In order to enable such analyses, two different UAM vehicle designs were developed as part of an ongoing research study. Both have identical missions, loads and estimated entry into service but different electric propulsion systems. One vehicle is powered by a set of tiltable open rotors and one by tiltable ducted fans. For both concepts, three different powertrain topologies were configured: (1) a fully battery-electric propulsion system, (2) a fully fuel-cell powered propulsion system and (3) a hybrid system with varying degrees of hybridization. For the tilt-rotor vehicle, a propeller was designed that is able to deliver the required thrust in all phases of the mission. The aerodynamic performance of this propeller was evaluated in detailed RANS simulations, while its corresponding noise generation will be analyzed in wind tunnel experiments in the next phase of the project. For the planned acoustic measurements on ducted fan stages that represent the tilt-duct propulsion system, two low-count OGV fans were designed, one that is characterized by a notable reduction in tonal noise compared to the baseline fan and another that leads to reduced broadband noise levels. It should again be emphasized here that the current report aims to give an overview of the necessary considerations and methods involved in the design of the two concept vehicles and their propulsion systems, with the aim of providing a basis for future acoustic studies. More details on each of the design steps are provided in the additional literature mentioned in the corresponding sections.
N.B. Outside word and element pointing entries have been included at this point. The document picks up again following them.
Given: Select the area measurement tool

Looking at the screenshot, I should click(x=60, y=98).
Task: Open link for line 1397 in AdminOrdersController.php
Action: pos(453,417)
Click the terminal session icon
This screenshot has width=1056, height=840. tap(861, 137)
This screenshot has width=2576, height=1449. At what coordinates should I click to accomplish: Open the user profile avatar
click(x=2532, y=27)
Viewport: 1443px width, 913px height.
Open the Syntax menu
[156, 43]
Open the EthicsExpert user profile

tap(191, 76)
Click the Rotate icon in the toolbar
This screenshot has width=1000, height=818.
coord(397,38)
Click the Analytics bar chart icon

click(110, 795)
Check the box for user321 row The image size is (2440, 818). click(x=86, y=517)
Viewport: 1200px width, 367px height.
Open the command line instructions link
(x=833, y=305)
As a prerequisite for the planned vehicle flyover auralizations, a set of detailed experiments will be performed on the different propulsion systems in the next step of the project. This includes acoustic measurements on a model-scale tip propeller configuration in an aeroacoustic wind tunnel, acoustic measurements on the two low-count OGV fan stages in a dedicated fan test rig and measurements on an electric motor as a representation of the electric powertrain.